* [EXERCISE PROMPT] The reply to the records below should contain exactly the lines from the line with "Click the purple Attempted color swatch" through the line with "Click the service list horizontal scrollbar", and nothing besides.

* [AVAILABLE RECORDS]
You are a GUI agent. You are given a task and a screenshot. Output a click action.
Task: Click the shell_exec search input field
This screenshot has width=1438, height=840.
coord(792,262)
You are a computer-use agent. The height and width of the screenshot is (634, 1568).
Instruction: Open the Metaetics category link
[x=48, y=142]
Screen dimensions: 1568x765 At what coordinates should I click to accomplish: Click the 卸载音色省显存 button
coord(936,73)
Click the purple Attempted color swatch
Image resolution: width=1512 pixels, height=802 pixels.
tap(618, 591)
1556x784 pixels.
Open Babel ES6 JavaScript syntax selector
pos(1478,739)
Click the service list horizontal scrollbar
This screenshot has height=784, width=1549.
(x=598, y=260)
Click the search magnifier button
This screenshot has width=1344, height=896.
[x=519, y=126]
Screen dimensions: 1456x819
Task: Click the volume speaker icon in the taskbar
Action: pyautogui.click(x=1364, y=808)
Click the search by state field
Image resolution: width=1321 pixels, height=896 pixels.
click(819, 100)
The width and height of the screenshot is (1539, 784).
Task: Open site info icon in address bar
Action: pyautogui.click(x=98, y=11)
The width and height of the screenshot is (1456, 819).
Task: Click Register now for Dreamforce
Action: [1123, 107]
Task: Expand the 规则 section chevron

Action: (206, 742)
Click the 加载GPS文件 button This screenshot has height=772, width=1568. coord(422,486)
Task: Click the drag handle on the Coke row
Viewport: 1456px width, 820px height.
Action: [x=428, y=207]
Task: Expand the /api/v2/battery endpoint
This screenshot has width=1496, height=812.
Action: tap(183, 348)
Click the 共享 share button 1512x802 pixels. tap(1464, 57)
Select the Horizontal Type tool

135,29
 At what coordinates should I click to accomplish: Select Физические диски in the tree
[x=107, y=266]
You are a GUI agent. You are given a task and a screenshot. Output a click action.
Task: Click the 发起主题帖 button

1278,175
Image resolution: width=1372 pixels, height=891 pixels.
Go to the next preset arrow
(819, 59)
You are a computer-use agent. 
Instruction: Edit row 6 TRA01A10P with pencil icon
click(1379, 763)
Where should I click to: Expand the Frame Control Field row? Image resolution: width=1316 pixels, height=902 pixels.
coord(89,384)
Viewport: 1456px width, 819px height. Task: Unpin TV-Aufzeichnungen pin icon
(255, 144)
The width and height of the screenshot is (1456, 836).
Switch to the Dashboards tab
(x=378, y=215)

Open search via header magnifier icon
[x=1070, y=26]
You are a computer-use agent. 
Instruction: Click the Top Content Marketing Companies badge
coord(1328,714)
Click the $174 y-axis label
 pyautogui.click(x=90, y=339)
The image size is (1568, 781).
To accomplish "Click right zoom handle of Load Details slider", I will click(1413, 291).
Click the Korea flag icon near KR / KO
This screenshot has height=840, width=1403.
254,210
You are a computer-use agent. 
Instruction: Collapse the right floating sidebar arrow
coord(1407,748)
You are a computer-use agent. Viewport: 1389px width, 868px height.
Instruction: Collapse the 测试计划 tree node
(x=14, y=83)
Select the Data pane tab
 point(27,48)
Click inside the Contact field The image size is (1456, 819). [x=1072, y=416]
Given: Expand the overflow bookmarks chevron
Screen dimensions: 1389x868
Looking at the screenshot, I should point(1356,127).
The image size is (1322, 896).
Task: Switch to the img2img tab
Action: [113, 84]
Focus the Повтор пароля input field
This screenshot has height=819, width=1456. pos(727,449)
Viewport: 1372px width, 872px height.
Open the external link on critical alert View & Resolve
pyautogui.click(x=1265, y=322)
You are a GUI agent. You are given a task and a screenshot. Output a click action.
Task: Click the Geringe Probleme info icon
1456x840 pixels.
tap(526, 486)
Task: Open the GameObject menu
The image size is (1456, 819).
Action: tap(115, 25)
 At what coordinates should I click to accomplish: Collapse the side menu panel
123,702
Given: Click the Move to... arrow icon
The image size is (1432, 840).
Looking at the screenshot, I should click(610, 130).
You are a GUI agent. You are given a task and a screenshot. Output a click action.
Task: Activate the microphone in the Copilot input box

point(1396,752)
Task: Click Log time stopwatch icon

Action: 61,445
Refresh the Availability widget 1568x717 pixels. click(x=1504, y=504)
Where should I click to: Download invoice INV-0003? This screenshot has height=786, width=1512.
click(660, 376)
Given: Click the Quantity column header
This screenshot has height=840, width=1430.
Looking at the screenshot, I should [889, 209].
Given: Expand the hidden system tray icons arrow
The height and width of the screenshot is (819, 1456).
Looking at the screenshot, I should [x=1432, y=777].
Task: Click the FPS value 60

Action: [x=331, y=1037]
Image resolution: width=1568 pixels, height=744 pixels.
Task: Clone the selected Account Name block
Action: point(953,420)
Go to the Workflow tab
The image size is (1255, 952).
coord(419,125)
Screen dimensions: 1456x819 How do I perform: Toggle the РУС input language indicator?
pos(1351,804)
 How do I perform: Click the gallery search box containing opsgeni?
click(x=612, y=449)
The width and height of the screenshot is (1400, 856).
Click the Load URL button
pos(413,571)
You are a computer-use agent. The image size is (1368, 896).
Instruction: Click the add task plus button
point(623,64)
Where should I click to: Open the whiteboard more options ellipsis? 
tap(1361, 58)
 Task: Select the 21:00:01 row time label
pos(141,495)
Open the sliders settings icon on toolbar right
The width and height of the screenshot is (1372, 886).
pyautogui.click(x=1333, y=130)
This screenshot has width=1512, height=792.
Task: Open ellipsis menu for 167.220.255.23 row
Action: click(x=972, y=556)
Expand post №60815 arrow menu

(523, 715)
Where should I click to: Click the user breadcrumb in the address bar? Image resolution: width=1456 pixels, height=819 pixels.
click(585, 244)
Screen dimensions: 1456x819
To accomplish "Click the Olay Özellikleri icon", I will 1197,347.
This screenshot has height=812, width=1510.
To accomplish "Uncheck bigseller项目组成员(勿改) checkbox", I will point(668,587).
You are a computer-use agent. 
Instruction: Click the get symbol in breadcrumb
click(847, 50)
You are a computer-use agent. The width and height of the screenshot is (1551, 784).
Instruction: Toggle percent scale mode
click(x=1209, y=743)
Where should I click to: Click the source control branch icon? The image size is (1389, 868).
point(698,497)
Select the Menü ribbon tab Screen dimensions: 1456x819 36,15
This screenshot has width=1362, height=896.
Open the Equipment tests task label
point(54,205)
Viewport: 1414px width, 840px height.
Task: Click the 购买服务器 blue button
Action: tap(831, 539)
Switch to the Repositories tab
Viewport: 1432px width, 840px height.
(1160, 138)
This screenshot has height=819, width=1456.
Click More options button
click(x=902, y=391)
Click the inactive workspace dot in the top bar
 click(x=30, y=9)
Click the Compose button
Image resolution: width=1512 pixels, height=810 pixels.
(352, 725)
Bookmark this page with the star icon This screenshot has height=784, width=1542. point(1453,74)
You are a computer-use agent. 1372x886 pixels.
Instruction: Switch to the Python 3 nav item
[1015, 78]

* [EXPECTED OUTPUT]
Click the purple Attempted color swatch
Image resolution: width=1512 pixels, height=802 pixels.
tap(618, 591)
1556x784 pixels.
Open Babel ES6 JavaScript syntax selector
pos(1478,739)
Click the service list horizontal scrollbar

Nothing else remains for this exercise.